TASK GOAL - Could you transcribe each record below exactly as written, setting the pictures aside?
=== DATA TO EXAMINE ===
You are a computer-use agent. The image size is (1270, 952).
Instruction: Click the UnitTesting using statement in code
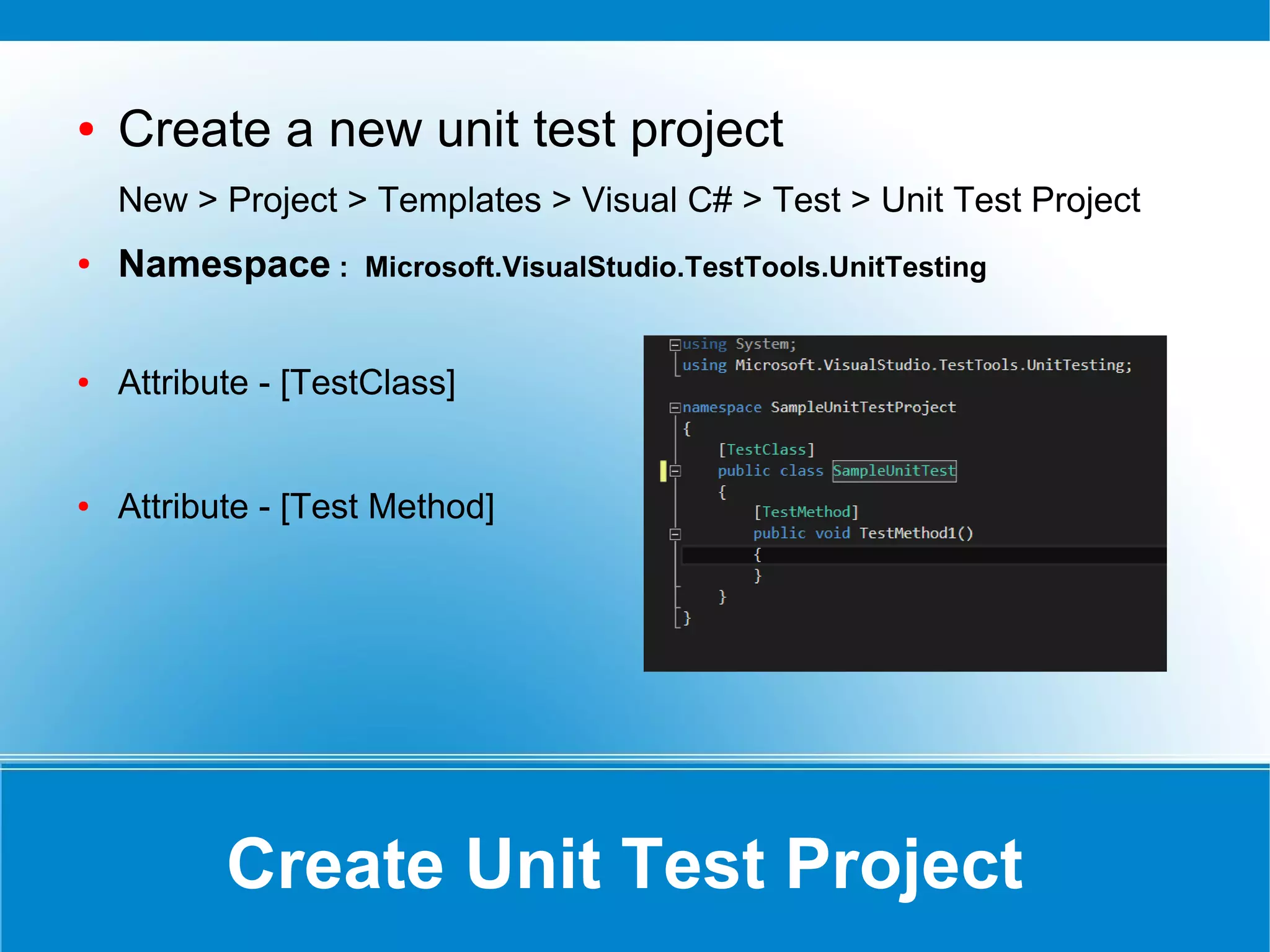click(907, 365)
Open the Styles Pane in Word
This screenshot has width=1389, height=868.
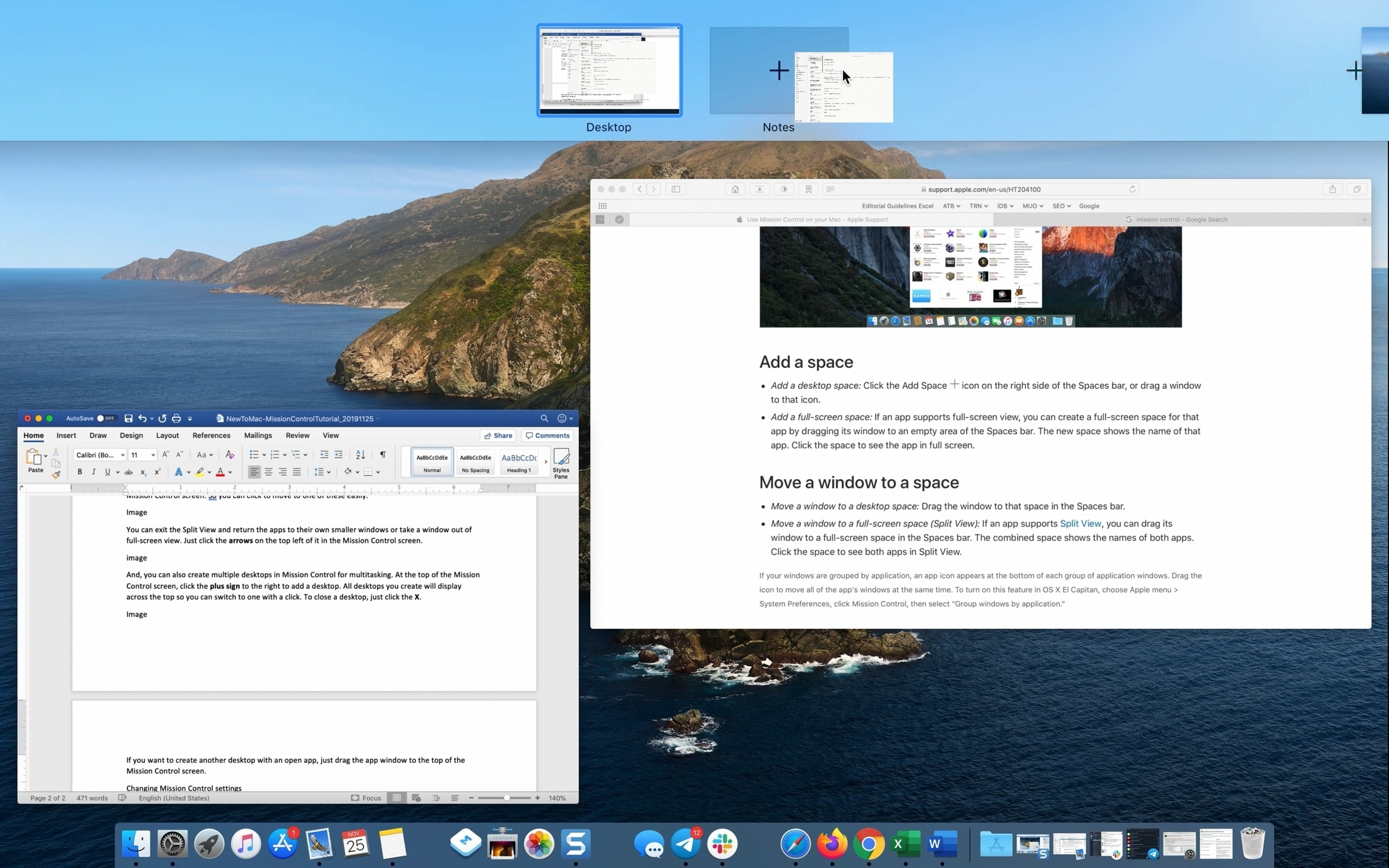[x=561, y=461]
===
RESULT BELOW -
You are a computer-use agent. The image size is (1270, 952).
Instruction: Click the UnitTesting using statement in code
click(907, 365)
Open the Styles Pane in Word
This screenshot has width=1389, height=868.
[x=561, y=461]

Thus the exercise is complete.